第49話




「‥‥どこに行く」




上映が終わっても一向に起きず、完全に寝る姿勢に入ってしまった時雨に何か掛けるものを取りに行こうと離れた瞬間、強い力で手を掴まれ引きとめられた。





「部屋」


「は?」


「ブランケットがあったから持ってこようかと。病み上がりでしょ、仮にも」


「要らない。ここにいろ」


「ならせめて、部屋に戻って寝れば?」


「‥‥めんどくせぇ」


「だから持ってくるって言ってるの」


「‥‥うぜぇ」


「うざいなら尚更部屋に行くけど?」


「分かった。
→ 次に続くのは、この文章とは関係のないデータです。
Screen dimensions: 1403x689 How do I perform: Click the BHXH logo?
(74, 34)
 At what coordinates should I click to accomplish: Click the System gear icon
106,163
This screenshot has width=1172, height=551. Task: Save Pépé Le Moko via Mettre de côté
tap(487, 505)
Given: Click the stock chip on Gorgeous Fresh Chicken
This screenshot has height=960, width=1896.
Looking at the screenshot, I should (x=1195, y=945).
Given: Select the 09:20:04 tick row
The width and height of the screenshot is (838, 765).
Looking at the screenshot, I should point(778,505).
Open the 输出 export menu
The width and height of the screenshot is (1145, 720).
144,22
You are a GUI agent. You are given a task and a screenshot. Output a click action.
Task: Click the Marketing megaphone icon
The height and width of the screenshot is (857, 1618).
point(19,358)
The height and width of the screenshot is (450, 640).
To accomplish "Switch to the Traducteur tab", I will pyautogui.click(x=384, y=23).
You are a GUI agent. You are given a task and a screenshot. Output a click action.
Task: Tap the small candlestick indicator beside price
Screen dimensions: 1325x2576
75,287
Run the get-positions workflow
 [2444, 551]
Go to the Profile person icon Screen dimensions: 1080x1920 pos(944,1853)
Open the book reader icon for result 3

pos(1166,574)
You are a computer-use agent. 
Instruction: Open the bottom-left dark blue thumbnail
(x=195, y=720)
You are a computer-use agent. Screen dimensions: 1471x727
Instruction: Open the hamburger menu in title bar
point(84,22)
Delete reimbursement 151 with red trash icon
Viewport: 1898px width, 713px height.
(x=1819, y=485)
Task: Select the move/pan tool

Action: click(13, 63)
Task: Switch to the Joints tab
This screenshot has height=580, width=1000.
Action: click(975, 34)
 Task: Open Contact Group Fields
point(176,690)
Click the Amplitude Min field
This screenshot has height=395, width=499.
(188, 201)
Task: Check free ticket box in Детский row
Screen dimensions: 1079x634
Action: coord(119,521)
ただし10秒で戻れ」



いや、鬼か。物理的に無理だろ。




「馬鹿じゃないの?」


「馬鹿はお前だろ」


「は?」


「いつにも増して突っかかってくるな、お前は」



寝込んだせいで頭がどうかしたのだろうか。言葉とは真逆で愉快そうに笑う時雨の正気を疑ってしまう。




「早く行って来い」




どことなく〝楽しそう〟な時雨に背中を押され、理不尽ながらも急いで戻ってくるなり「おせぇ」と文句と共に腕の中に閉じ込められる。私を抱き枕にして気持ちよさそうに眠る時雨の忌々しい寝顔を眺める以外にすることもなく一緒になって暫くの間眠っていたが、流石に限度っていうものがある。寝過ぎて頭痛がしたことなんて生まれて初めてだった。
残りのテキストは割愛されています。